• Exercise brief: Pick up the golf club head text below from its final words and continue it.

• Article:
If the crown insert is made from a thermoset material and process,
there is no need to coat the crown insert because no thermoplastic
material is overmolded to the crown insert in the exemplary
embodiments described herein. In the event additional thermoplastic
features or 3-D details are overmolded on the crown insert, the
same bonding principles discussed with respect to the weight track
and sole insert apply.
Once the sole insert unit (sole insert 28 and weight track 30) and
crown insert 26 are formed, they are joined to the frame 24 in a
manner that creates a strong integrated construction adapted to
withstand normal stress, loading and wear and tear expected of
commercial golf clubs. For example, the sole insert unit and crown
insert each may be bonded to the frame using epoxy adhesive, with
the crown insert seated in and overlying the crown opening and the
sole insert unit seated in and overlying the sole opening.
Alternative attachment methods include bolts, rivets, snap fit,
adhesives, other known joining methods or any combination
thereof.
FIG. 3 is a bottom plan view of the sole of the club head,
including the fore-aft weight track 30 and lateral (or toe-heel)

• Supplied entries:
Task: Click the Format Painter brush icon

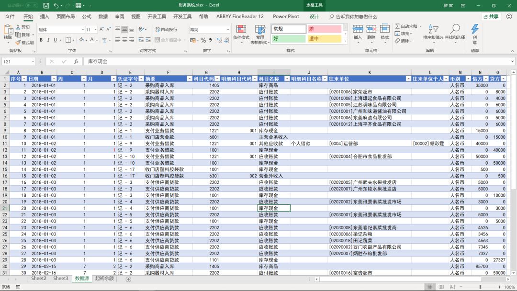Action: pos(18,43)
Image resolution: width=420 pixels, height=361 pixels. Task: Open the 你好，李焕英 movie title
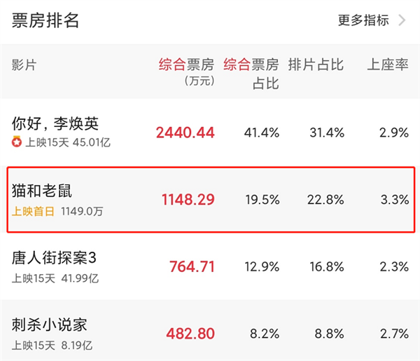[55, 123]
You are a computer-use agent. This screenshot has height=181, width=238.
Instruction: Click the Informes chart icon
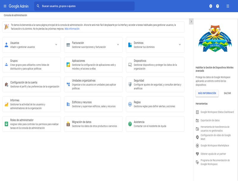tap(6, 104)
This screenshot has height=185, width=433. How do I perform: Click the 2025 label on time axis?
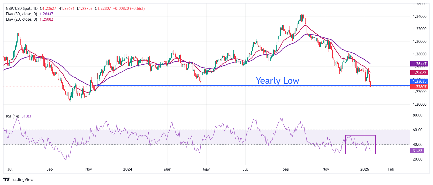pyautogui.click(x=364, y=169)
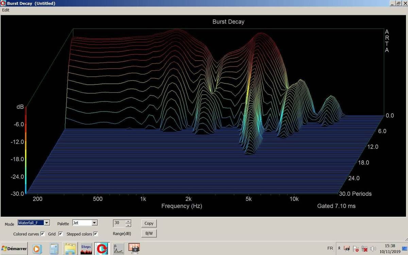Open the Edit menu
The width and height of the screenshot is (408, 255).
coord(6,10)
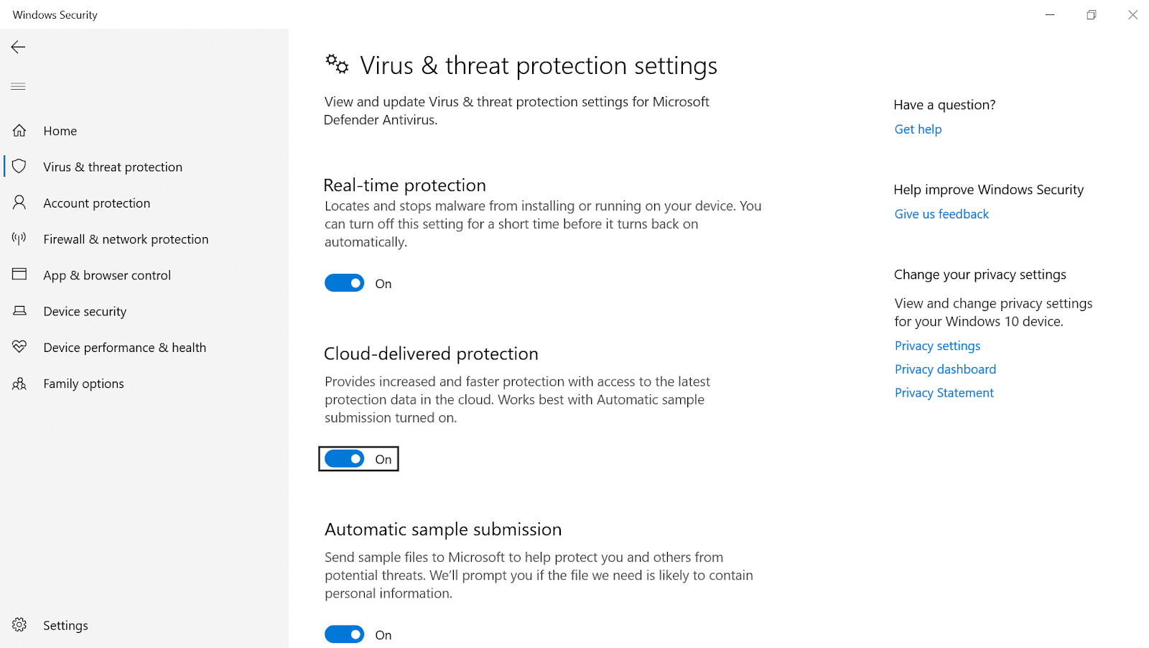The image size is (1149, 648).
Task: Click the Get help link
Action: tap(918, 129)
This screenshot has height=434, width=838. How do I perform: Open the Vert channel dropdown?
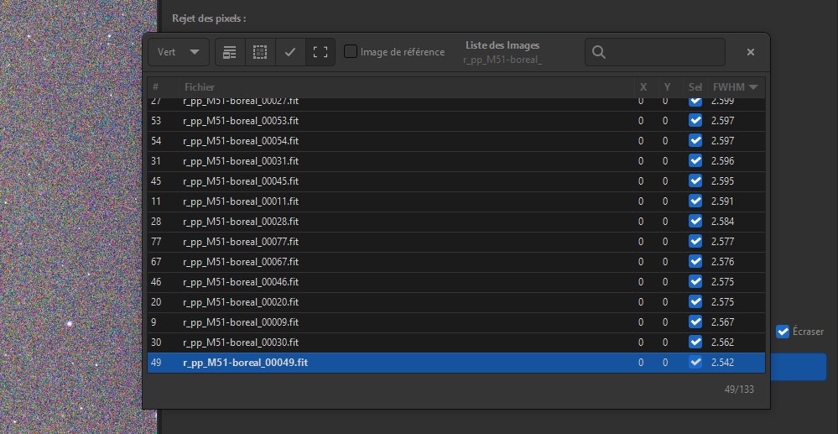178,52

• Exercise output:
weight track 36. The weight track 30 preferably has a recess, which
may be generally rectangular in shape, to provide a recessed track
to seat and guide the weight 32 as it adjustably slides fore and
aft. Within the recess, the weight track 30 includes a peripheral
rail or ledge 46 to define an elongate central opening or channel
48 preferably having a width dimension less than the width of the
weight 32. In this way, when the weight 32 is seated flat against
the ledge 46, the weight can slide forward and rearward in the
weight track while the size and shape of the weight elements 32a,
32b prevent either one from passing through the channel 48 to the
opposite side. At the same time, the channel permits the screw 34
to pass through the center of the weight element 32b, through the
channel, and then into threaded engagement with the weight element
32a (not shown in FIG. 3). The ledge 46 and channel 48 serve to
provide tracks or rails on which the joined weight elements 32a,
32b freely slide while effectively preventing the weight elements
from inadvertently slipping through the channel.
FIG. 3 also shows that the weight 41 slideably mounted in the
lateral weight track 36 is mounted in the same way as the fore-aft
weight 32. Like the weight track 30, the lateral weight track 36
includes a peripheral rail or ledge 49 which defines a channel 50,
and slideably mounts the lateral weight 41 for toeward and heelward
sliding movement along the weight track. A screw 40c attaches the
outer weight element shown in FIG. 3 to a companion weight element
(hidden) on the other side of the ledge (or rail) 49. In the
embodiment shown, the weight element 41 can be adjusted by
loosening the screw 40c and moving the weight all the way to the
toe end of the track, all the way to the heel end of the track, to
a neutral position in the middle, or to other locations
therebetween. If a second or third weight is added to the weight
track, many additional weight location options are available for
additional fine tuning of the head's effective CG location in the
heel-toe direction.
FIG. 4 shows the head with the crown insert 26 removed, and
provides a view of the hollow interior of the head from the top.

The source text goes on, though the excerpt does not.